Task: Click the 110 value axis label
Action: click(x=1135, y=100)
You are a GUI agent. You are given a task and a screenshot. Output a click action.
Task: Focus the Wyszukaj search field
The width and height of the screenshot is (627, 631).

---

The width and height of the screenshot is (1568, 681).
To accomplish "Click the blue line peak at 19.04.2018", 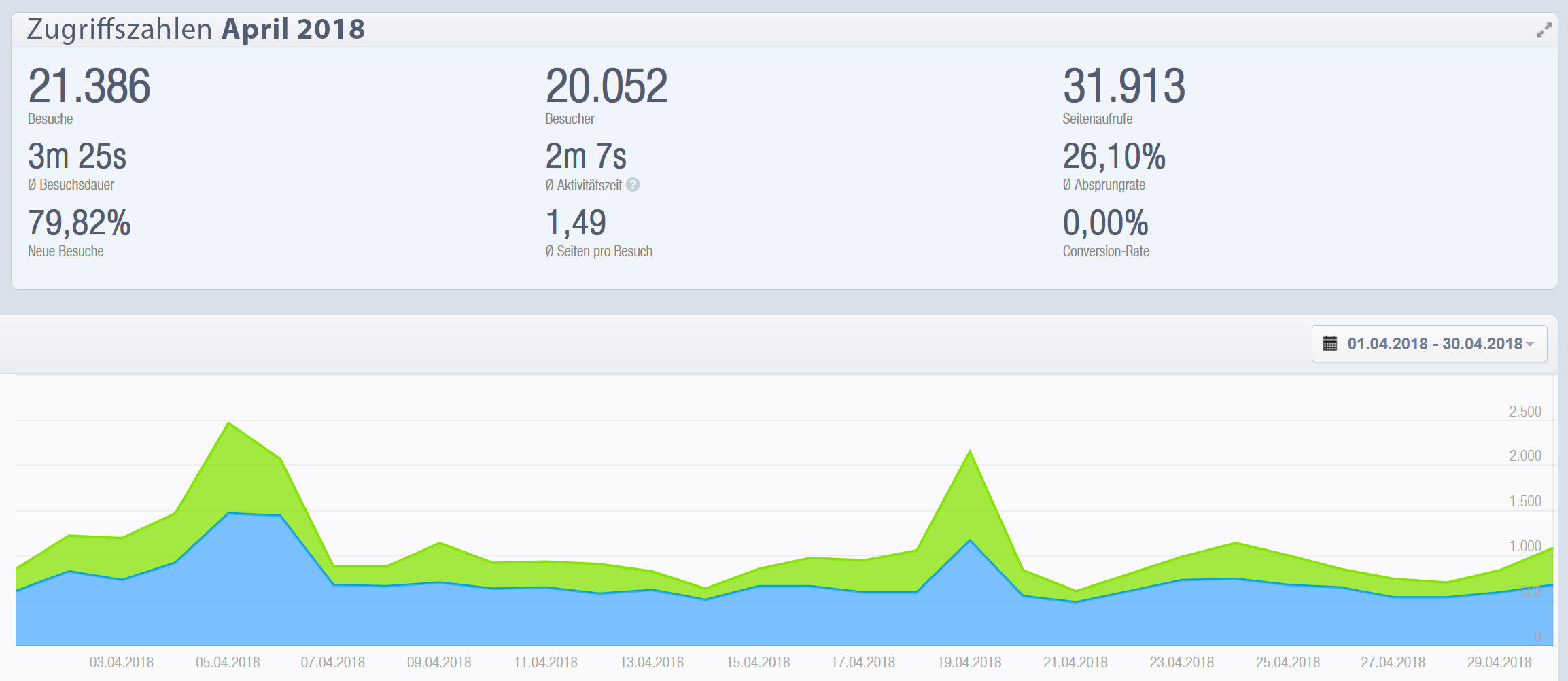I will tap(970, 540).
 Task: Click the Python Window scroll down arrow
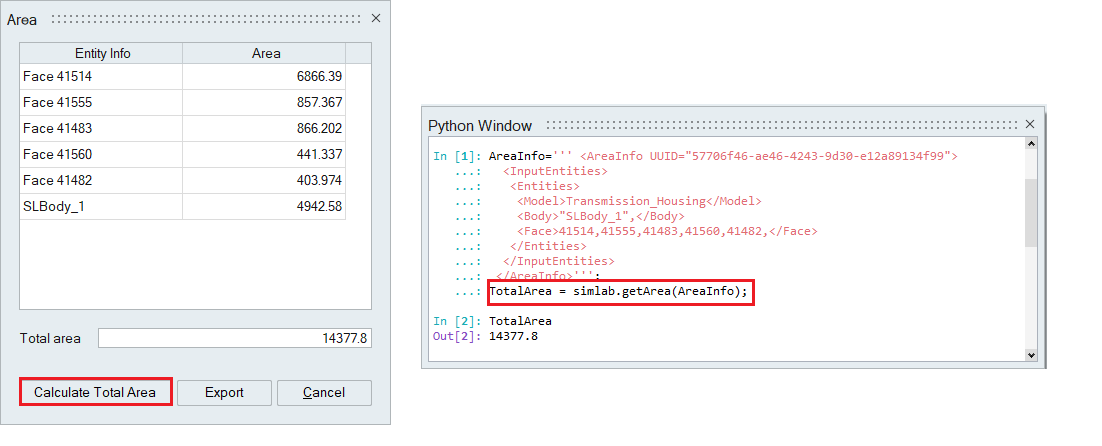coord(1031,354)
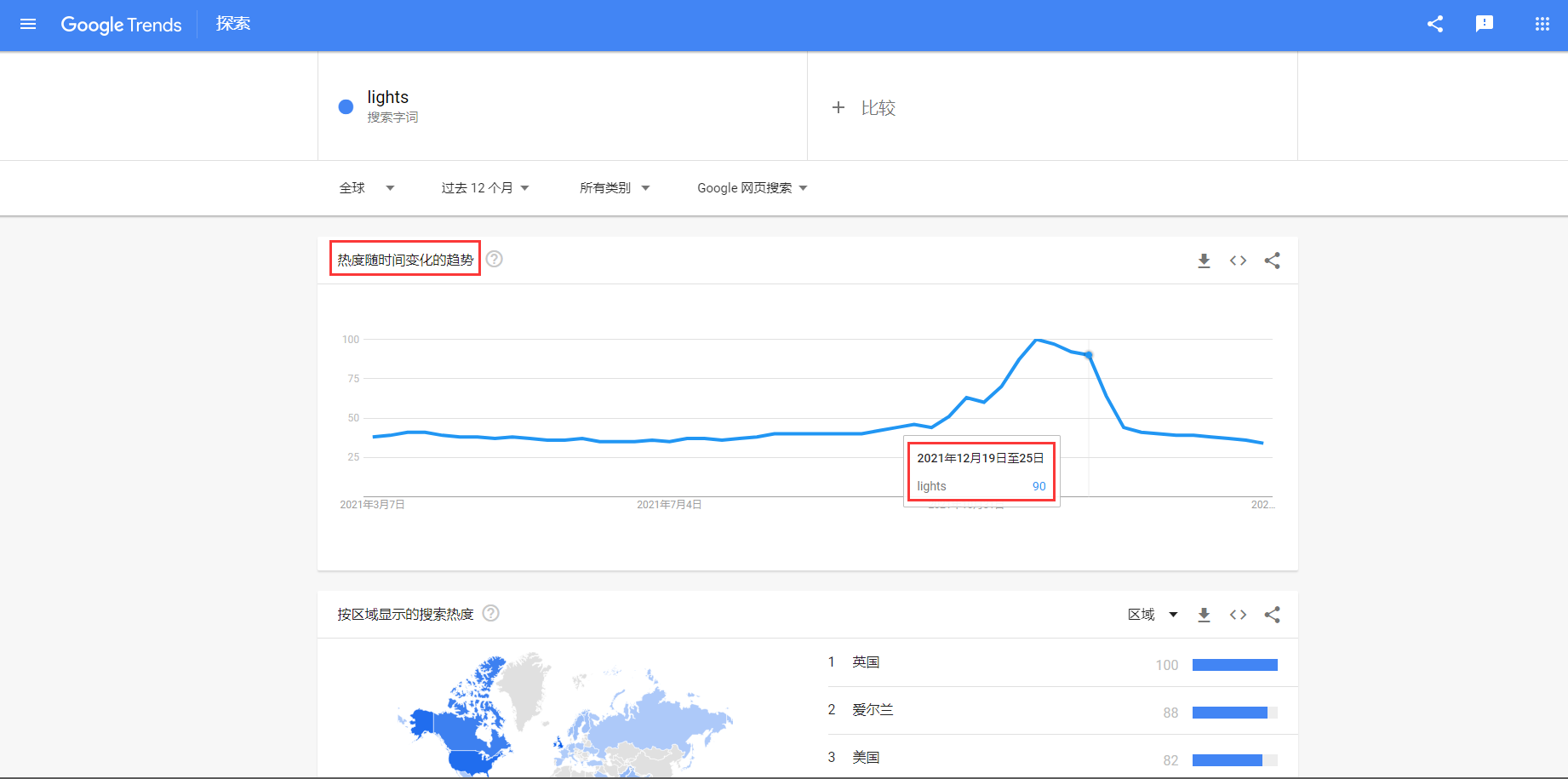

--

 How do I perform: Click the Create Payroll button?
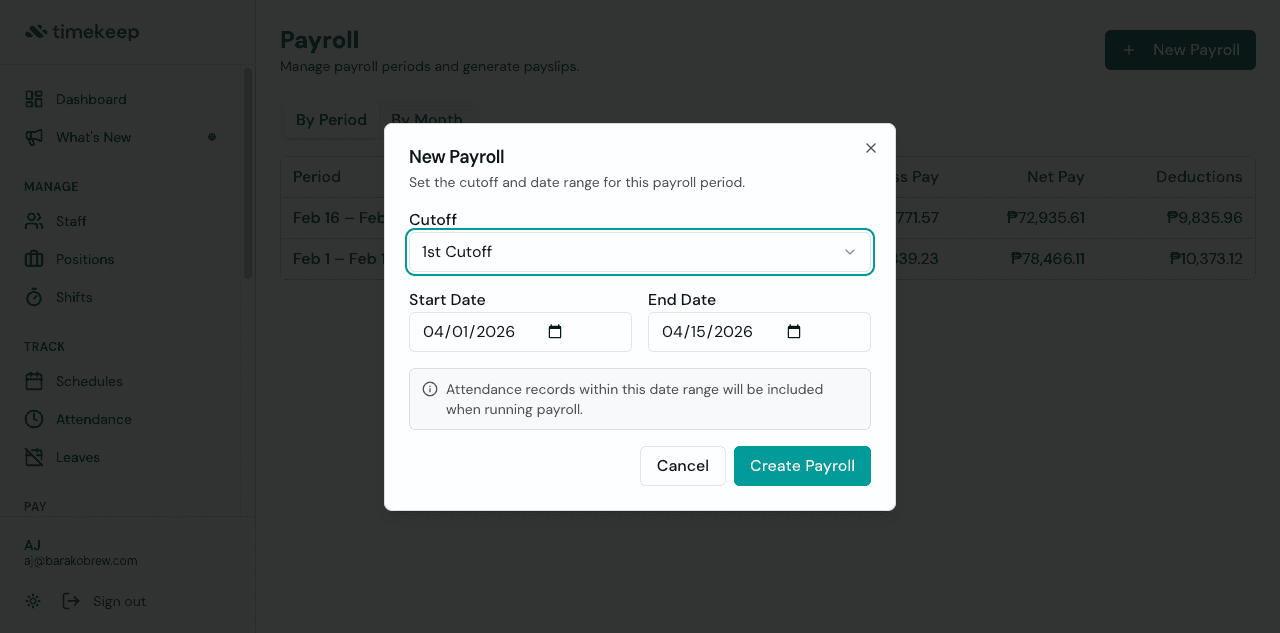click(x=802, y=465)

◆ What you should do
Reproducing the whole listing above is not the task. Copy exactly only the lines from the one with "You are a GUI" to the one with "The width and height of the screenshot is (627, 631).", both kept.

◆ Response to this exercise
You are a GUI agent. You are given a task and a screenshot. Output a click action.
Task: Focus the Wyszukaj search field
The width and height of the screenshot is (627, 631).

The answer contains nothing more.